The Pakistani army and the Pakistani security services alike their Turkish confreres are the deep state governing or trying to govern through byzantine conspiracies and definitely controlling those elements that identify the state and its control on the power through fear, spying and informing. Living constantly under persecution mania they find enemies everywhere and if can’t find them they create them. It was one thing pushing Musharraf – the last dictator of Pakistan – out of governing and another thing pushing the Pakistani security services and the army out of power. And they failed to do so.

I want to believe that the new Pakistani government – the one after Musharraf – is democratic and it does the best in its ability to reform the country and bring Pakistan out of the nightmares of the past and Asif Ali Zardari carrying the legacy of his late wife legendary Benazir Bhutto has the best intentions to reform the country and with the people that surround him he aims to bring the country out of a long tunnel but how free he is to do so and how much control he has beyond the presidential palace walls?
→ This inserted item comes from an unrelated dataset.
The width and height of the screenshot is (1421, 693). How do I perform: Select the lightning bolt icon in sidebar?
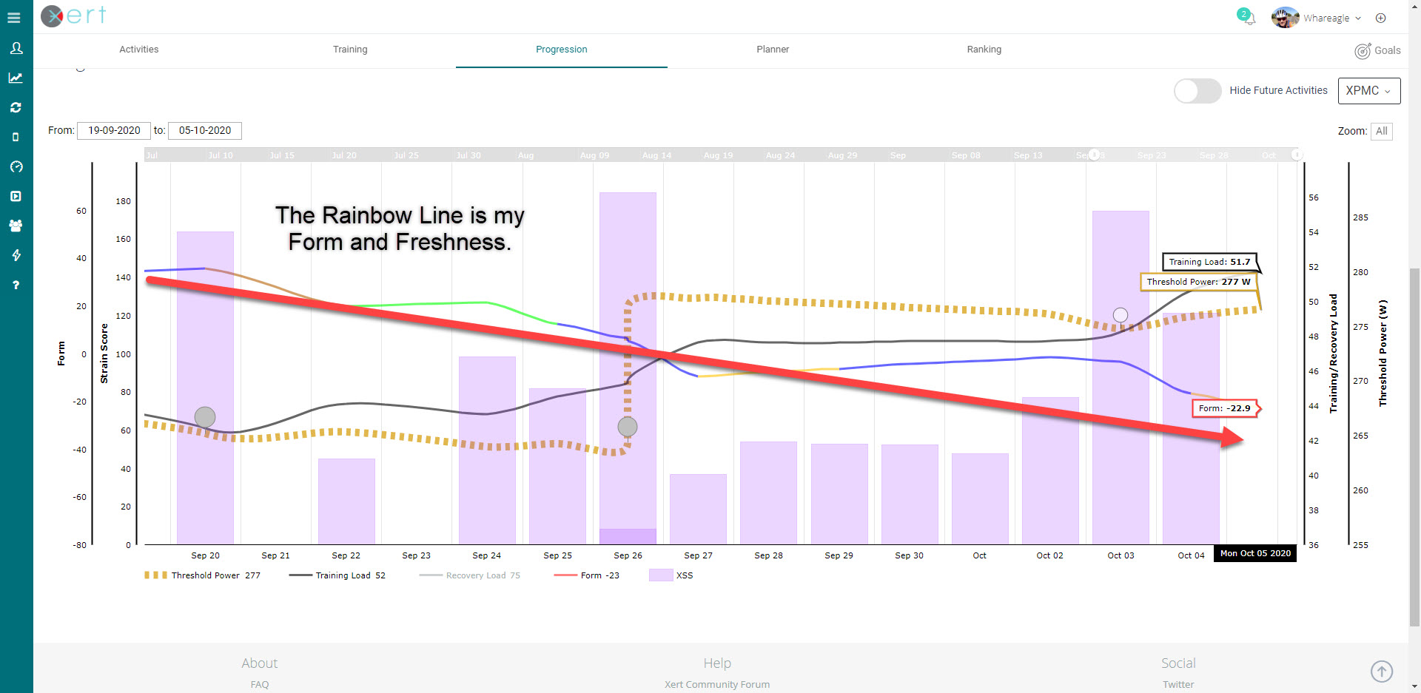click(x=16, y=255)
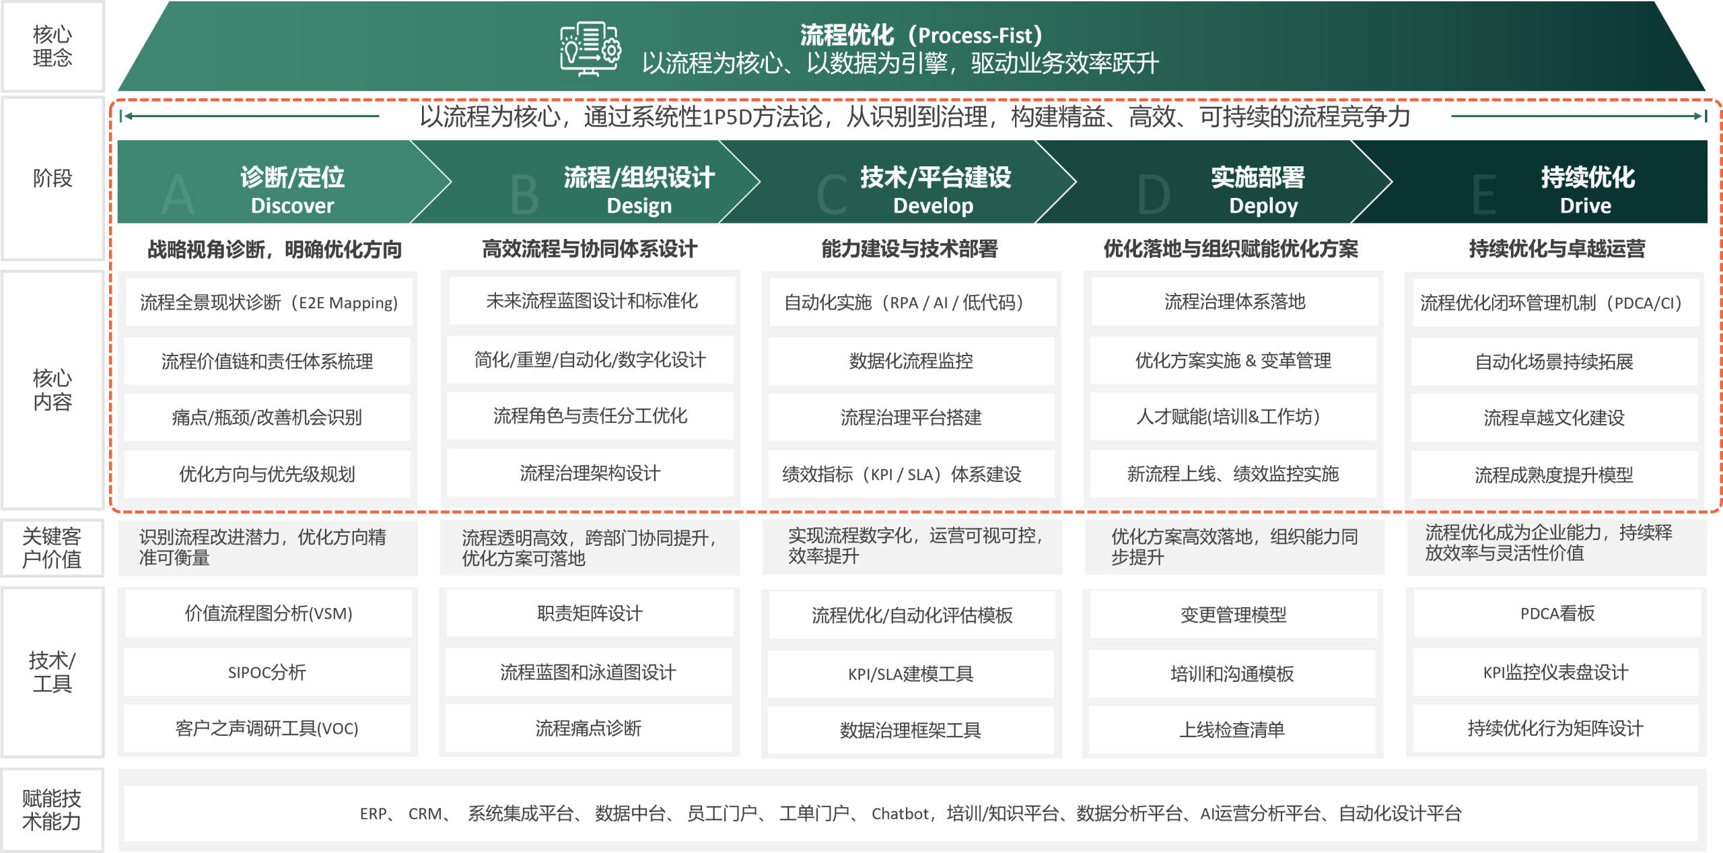Viewport: 1723px width, 853px height.
Task: Click the E2E Mapping diagnosis box
Action: 268,302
Even Musharraf himself had problems into controlling the security services and the truth is that he was forced into retirement not because he had to deal with the people’s opposition after the assassination of Bhutto but because the army wanted him out under the fear that more and more especially in the name of the war against terrorism started interfere with the country.

Over a year ago in an article I wrote that the Pakistani secret services and the army in their general effect to become a local superpower – having always this emulation with India – were always ready to ally anybody, even with the devil as long this would help them succeed and the last two decades the devil in the area has been the Taliban. After one point they were swallowed into the carousel where al-Qaeda had a major role and I wouldn’t be surprised if they were talking and negotiating with Bin Laden himself trying to put a hand into Afghanistan. The Pakistanis tried to make the dragon pet and as we saw the last few days the dragon beaten them. Most likely the road the Pakistanis followed with the Taliban is long and dirty enough for Bin Laden to keep them in safe distance and same time control the information. The last five years the most wanted criminal globally was living openly – living in a million dollars mansion near the capital is not exactly hinting – and nobody was touching him or saying anything.

At least for me what happened with bin Laden a few days ago was not the end of an international terrorist but the projection of Pakistan’s real face and the necessity for something to change in this country hoping that Zardari can be part of this change – the people are the other and perhaps the bigger part – for the good of the people before we see Pakistan becoming Afghanistan.